Thursday, November 19, 2009

Keeping socialism alive in the House

The annual conference of the Labour Representation Committee in London last Saturday focused on next year’s general election and the need not only to keep the Tories out but to maximise the number of socialist Labour MPs in the House of Commons – as opposed to New Labour who are barely distinguishable from the Tories.
The meeting began with Tony Benn, former MP and still a very active campaigner, giving a brief history of the Labour Party from its creation by the original Labour Representation Committee to be a voice for the organised working class – the trade unions – in a Parliament dominated by capitalists and landowners.
LRC secretary Simeon Andrews pointed out that the LRC is a meeting point for different trends within the labour movement – those who want to reclaim the Labour Party for the working class and those who see the party now as a part of the capitalist state and the enemy of the workers.
And he said the interaction of the two trends is what gives the LRC its dialectical vigour, quoting William Blake’s The marriage of Heaven and Hell:
Without contraries there is no progression. Attraction and Repulsion, Reason and Energy, Love and Hate, are necessary to Human existence.

Mick Shaw of the Fire Brigades Union gave an account of his union’s struggles against cuts in local fire services and against Yorkshire Fire Service’s attempt to sack all its firefighters and offer them their jobs back on reduced pay and conditions.
Though firefighters, and the rest of the public sector, are having a tough time under New Labour, the Liberal Democrats want a public sector pay freeze and the Tories want to ban public sector strikes. John McDonnell MP read the LRC national committee statement. “People want real Labour,” he said, “that’s plain. They don’t want the Tories or the Lib Dems or New Labour. We are a beacon of light in the darkness.
“Our job is to put forward that platform; a platform for change that meets the needs of the people.”
He called for strategic support for socialist MPs to ensure that after the next general election, no matter who won, there would be strong voices for socialism and working class interests in the House. He warned that the Campaign Group of MPs now has just 25 members and half of them are planning to retire at the next election and they need to be replaced.
“After the next election, whether it’s New Labour or whether it’s the Tories, we will have to fight anti-working class policies.
“We have no alternative but to build the resistance,” he said.

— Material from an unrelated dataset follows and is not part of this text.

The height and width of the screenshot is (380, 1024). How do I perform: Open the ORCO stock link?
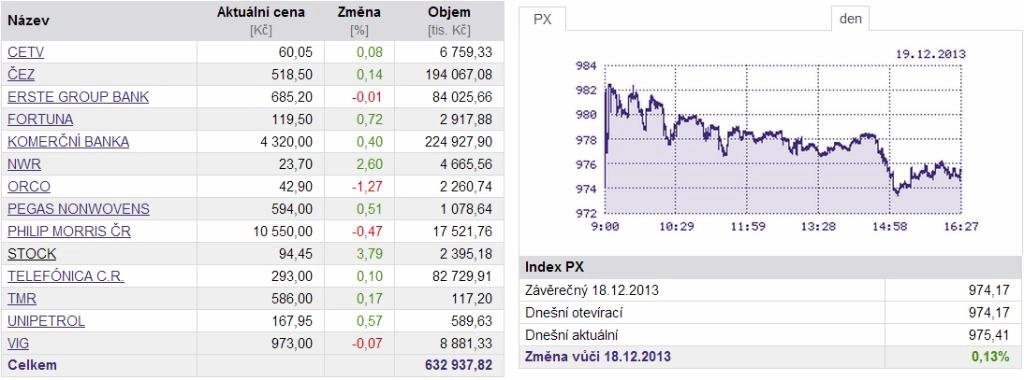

And he called on LRC members and supporters to campaign on the ground, on the doorsteps and on picket lines. “It’s about action in solidarity with those in struggle.”
There followed debate on a number of resolutions, most of which were passed unopposed. These included a motion from the New Communist Party on the threat to welfare benefits.
One motion that did spark contention was the support for the “People’s Charter”. Though it was carried some delegates found it bland and ineffectual. But supporters argued that its formulation would draw the widest possible support and pointed out that it did call for the nationalisation of the banks and had won the support of the TUC.
In the afternoon Cristian Dominguez of the United Confederation of Bolivian Campesino workers gave a rousing speech of the history of his movement “the poorest of the poor” and “the most humble Bolivian people”. They rose up and struggled and marched for a better future and they succeeded in sweeping away the colonial puppets who had ruled Bolivia for the benefit of the imperialists who plundered its natural wealth.
“Some people died on that march; babies were born on that march,” he said.
The struggle ended with the election of Evo Morales, a native from the oppressed working classes, with 53 per cent of the vote.
“They went on to defeat a recall referendum, which ended up endorsing Morales further and on 10th January this year 67 per cent voted in favour of the new constitution, despite strong opposition from the right-wing and fascists.
Dominguez stressed that the struggle of the Bolivian workers is the struggles of all oppressed people all around the world. “It is the struggle of the citizens of the whole world; we have a responsibility to take care of our world for our children and grandchildren.”
It was a day of debate,and a blend of old and new traditions that will hopefully revive Labour’s fortunes next year. It ended, naturally, with a rousing rendition of the Red Flag.
photo: Cristian Dominguez of the United Confederation of Bolivian Campesino workers.